### [YOUR OBJECTIVE]
Report how many lines in the following entries contain "computer". Nothing else should be given.

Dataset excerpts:
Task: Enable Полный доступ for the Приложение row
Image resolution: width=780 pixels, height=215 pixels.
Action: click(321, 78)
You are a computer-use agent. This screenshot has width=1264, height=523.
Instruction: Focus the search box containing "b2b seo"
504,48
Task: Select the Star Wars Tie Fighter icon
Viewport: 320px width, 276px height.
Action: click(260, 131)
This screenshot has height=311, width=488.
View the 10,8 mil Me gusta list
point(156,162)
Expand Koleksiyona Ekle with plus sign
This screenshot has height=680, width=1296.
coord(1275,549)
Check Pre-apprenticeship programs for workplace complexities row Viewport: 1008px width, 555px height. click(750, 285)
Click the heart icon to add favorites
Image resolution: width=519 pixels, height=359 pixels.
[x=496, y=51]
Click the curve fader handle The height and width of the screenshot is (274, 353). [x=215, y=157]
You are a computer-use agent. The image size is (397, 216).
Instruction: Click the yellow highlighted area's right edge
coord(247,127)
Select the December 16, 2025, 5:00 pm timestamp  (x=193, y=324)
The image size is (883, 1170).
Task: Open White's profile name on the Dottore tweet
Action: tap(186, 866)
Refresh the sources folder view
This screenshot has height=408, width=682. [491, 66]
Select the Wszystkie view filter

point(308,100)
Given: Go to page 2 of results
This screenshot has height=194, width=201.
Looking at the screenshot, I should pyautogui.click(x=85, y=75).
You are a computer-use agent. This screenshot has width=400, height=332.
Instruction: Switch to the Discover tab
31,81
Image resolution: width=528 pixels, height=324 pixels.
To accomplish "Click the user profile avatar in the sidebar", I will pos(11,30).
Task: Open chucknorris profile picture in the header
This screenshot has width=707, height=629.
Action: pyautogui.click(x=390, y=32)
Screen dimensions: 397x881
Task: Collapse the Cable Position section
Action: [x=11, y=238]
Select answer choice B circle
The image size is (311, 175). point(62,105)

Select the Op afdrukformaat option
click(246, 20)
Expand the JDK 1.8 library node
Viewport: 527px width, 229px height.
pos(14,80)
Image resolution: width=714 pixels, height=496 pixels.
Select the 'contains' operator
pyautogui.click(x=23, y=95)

### [ANSWER SECTION]
3